Entries for locating words and elements:
"""

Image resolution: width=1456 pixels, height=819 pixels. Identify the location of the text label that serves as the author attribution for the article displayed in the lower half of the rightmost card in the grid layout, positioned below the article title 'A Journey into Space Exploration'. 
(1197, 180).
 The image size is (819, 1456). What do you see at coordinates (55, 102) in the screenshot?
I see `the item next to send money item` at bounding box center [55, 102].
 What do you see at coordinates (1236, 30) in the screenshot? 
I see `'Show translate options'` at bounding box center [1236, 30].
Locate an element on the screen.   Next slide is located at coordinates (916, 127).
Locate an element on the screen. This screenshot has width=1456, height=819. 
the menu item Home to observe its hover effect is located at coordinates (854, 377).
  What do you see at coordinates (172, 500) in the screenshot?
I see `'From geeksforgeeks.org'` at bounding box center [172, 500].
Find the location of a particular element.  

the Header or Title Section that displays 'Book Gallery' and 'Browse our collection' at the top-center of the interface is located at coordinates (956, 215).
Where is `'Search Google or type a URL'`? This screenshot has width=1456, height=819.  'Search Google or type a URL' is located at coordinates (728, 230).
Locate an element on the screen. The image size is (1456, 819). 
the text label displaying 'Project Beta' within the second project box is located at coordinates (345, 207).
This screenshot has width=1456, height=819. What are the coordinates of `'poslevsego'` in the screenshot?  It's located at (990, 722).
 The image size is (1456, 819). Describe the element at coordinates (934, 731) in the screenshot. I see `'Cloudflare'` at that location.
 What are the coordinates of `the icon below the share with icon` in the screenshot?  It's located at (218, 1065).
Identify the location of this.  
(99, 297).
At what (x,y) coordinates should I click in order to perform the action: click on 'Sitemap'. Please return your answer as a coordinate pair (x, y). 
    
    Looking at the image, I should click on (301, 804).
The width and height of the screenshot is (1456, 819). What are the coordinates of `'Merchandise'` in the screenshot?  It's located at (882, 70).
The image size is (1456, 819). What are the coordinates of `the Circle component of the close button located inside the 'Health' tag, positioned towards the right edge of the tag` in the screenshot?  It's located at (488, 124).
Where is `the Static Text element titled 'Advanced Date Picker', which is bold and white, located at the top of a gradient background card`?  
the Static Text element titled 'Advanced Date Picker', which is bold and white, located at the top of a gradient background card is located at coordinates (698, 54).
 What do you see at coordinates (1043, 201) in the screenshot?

"""

§ Problem to solve: Edit the records above so that each "Locate an element on the screen" becomes "Find the element on the screen", keeping every other part of the records unchanged.

§ Answer to the exercise:
Image resolution: width=1456 pixels, height=819 pixels. Identify the location of the text label that serves as the author attribution for the article displayed in the lower half of the rightmost card in the grid layout, positioned below the article title 'A Journey into Space Exploration'. 
(1197, 180).
 The image size is (819, 1456). What do you see at coordinates (55, 102) in the screenshot?
I see `the item next to send money item` at bounding box center [55, 102].
 What do you see at coordinates (1236, 30) in the screenshot? 
I see `'Show translate options'` at bounding box center [1236, 30].
Find the element on the screen.   Next slide is located at coordinates (916, 127).
Find the element on the screen. This screenshot has width=1456, height=819. 
the menu item Home to observe its hover effect is located at coordinates (854, 377).
  What do you see at coordinates (172, 500) in the screenshot?
I see `'From geeksforgeeks.org'` at bounding box center [172, 500].
Find the location of a particular element.  

the Header or Title Section that displays 'Book Gallery' and 'Browse our collection' at the top-center of the interface is located at coordinates (956, 215).
Where is `'Search Google or type a URL'`? This screenshot has width=1456, height=819.  'Search Google or type a URL' is located at coordinates (728, 230).
Find the element on the screen. The image size is (1456, 819). 
the text label displaying 'Project Beta' within the second project box is located at coordinates (345, 207).
This screenshot has width=1456, height=819. What are the coordinates of `'poslevsego'` in the screenshot?  It's located at (990, 722).
 The image size is (1456, 819). Describe the element at coordinates (934, 731) in the screenshot. I see `'Cloudflare'` at that location.
 What are the coordinates of `the icon below the share with icon` in the screenshot?  It's located at (218, 1065).
Identify the location of this.  
(99, 297).
At what (x,y) coordinates should I click in order to perform the action: click on 'Sitemap'. Please return your answer as a coordinate pair (x, y). 
    
    Looking at the image, I should click on (301, 804).
The width and height of the screenshot is (1456, 819). What are the coordinates of `'Merchandise'` in the screenshot?  It's located at (882, 70).
The image size is (1456, 819). What are the coordinates of `the Circle component of the close button located inside the 'Health' tag, positioned towards the right edge of the tag` in the screenshot?  It's located at (488, 124).
Where is `the Static Text element titled 'Advanced Date Picker', which is bold and white, located at the top of a gradient background card`?  
the Static Text element titled 'Advanced Date Picker', which is bold and white, located at the top of a gradient background card is located at coordinates (698, 54).
 What do you see at coordinates (1043, 201) in the screenshot?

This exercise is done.